- Born: 1870
- Died: 1923 (aged 52–53)
- Occupations: author and teacher

= E. M. Wilmot-Buxton =

UK author

E. M. Wilmot-Buxton (Ethel Mary Wilmot-Buxton) (1870–1923) was an author, translator and school teacher.

Wilmot-Buxton studied at Hughes Hall, Cambridge. While there she founded the Marsh Marigold Tramp Club in 1894. The aim was to undertake an annual walking tour in the English countryside. In Easter 1894 she led a 3 week trip by some students to the Alps. She later became a teacher at Brighton High School for Girls. She also became an author of historical factual books for children, as well as contributing to some collections of short stories and translations. She was a fellow of the Royal Historical Society.

==Publications==
Wilmot-Buxton was a prolific author of well over 30 books. They were mainly factual works about history or religion aimed at children and schools, but she also re-wrote stories from some classic literature such as Norse sagas and the Mabinogion. Her first published work was in collections of short stories. She was also the author of at least one translation from French. She also wrote at least one original historical novel, The Red Queen, set during the reign of Elizabeth I.

===Histories and folklore===
- E.M. Wilmot-Buxton, (1927) The struggle with the crown (1603–1715). Illustrated by May Gibbs. London: George G. Harrap.
- E.M. Wilmot-Buxton, (1923) The Red Queen. Burns Oates & Washbourne Ltd, London
- E.M. Wilmot-Buxton, (1922) Alcuin, P.J. Kennedy & Sons, New York.
- E.M. Wilmot-Buxton, (1921) A Short World History, E.P. Dutton and Company, New York.
- E.M. Wilmot-Buxton, (1920) A little book of St.

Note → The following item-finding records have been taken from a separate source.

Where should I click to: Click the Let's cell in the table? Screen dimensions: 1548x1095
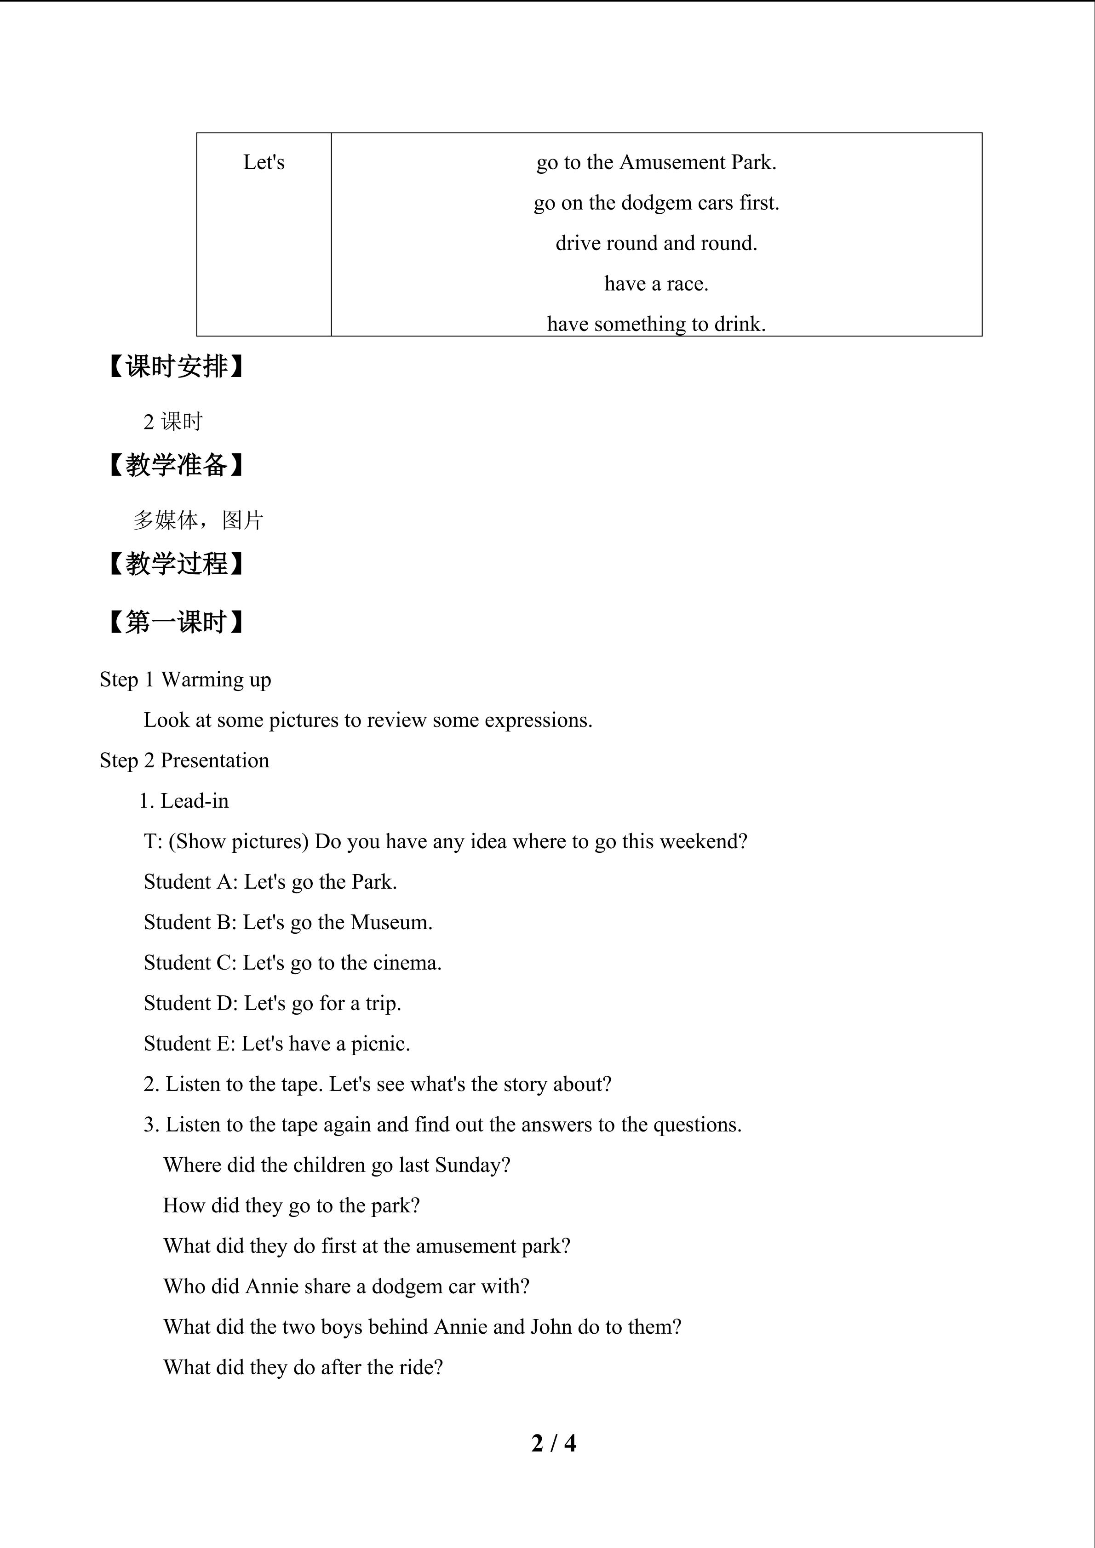[264, 162]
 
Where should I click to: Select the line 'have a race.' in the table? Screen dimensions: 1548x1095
[656, 284]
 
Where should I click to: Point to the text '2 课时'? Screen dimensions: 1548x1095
[172, 422]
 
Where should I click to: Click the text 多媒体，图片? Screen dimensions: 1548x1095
[198, 520]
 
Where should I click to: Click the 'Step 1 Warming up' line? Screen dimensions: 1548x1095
[185, 680]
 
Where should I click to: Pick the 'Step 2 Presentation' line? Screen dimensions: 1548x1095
[184, 760]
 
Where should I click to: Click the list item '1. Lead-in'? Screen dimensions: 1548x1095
[184, 801]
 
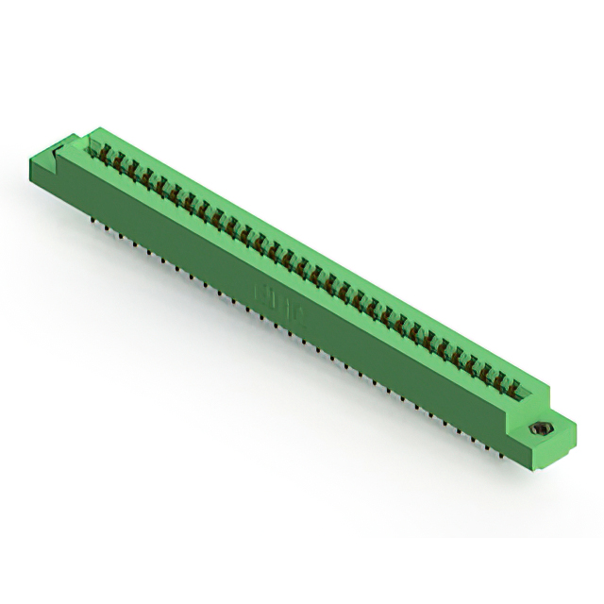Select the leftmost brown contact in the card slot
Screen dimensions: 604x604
coord(96,149)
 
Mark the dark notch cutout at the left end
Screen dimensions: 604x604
coord(59,145)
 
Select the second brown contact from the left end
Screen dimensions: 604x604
coord(109,157)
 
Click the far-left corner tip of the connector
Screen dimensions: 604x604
coord(34,161)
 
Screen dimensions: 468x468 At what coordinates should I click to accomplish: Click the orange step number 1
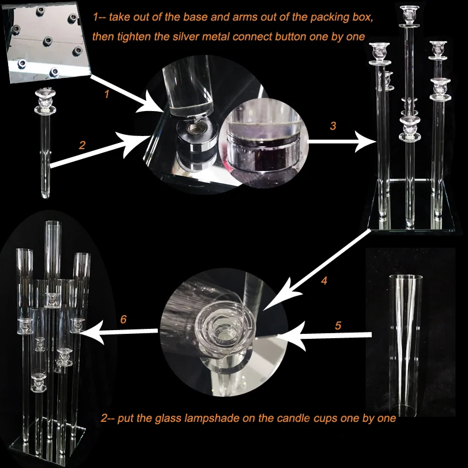point(107,94)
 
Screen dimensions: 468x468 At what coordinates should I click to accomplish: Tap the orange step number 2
point(82,145)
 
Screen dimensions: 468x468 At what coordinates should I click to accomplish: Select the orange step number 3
point(333,125)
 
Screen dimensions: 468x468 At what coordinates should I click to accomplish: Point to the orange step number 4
point(324,281)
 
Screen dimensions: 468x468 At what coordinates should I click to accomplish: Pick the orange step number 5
point(338,325)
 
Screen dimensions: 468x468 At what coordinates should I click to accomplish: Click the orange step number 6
point(124,319)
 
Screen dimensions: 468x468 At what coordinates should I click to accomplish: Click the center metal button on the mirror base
point(47,41)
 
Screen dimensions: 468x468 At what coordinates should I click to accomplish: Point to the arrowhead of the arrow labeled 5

Francis & his brethren.
- E.M. Wilmot-Buxton, (1919) A Social History of England, from Anglo-Saxon times, for upper and middle forms, E.P. Dutton and Company, New York.
- E.M. Wilmot-Buxton, (1915) Anselm, Illustrated by Morris Meredith Williams, George G. Harrap & Company, London.
- E.M. Wilmot-Buxton, (1914) Jeanne d'Arc, Frederick A. Stokes Company, New York.
- E.M. Wilmot-Buxton, (1911) Wales. Peeps at many lands and cities series. Illustrated Robert Fowler. Adam & Charles Black, United Kingdom.
- E.M. Wilmot-Buxton, (1910) Told by the Northmen: Stories from the Eddas and Sagas, George G. Harrap & Company, London.
- E.M. Wilmot-Buxton, (1909) Old Celtic tales, George G. Harrap & Company, London.
- E.M. Wilmot-Buxton, (1908) The Story of the Crusades, George G. Harrap & Company, London.
- E.M. Wilmot-Buxton, (1907) Stories of early England, T.Y. Crowell & Co, New York.

===Translations===
- E. M. Wilmot-Buxton, Stories from Old French Romance, New York, Stokes, (no date).

===Anthology contributions===
- Jack Frost's Little Prisoners: A Collection of Stories for Children from Four to Twelve Years of Age (1887) Stella Austin, S. Baring-Gould, Caroline Birley, Edward Hugessen Knatchbull-Hugessen Brabourne, Mrs. Massey, Anne Thackeray Ritchie, E. M. Wilmot-Buxton, and Charlotte M. Yonge
- My Birthday Present: A Series of Original Birthday Stories for Boys and Girls from Six to Twelve Years of Age (1886) Contributors: Sabine Baring-Gould, Caroline Birley, Helen Wilmot-Buxton, E. M. Wilmot-Buxton, Frances Charlton and Frances Clare.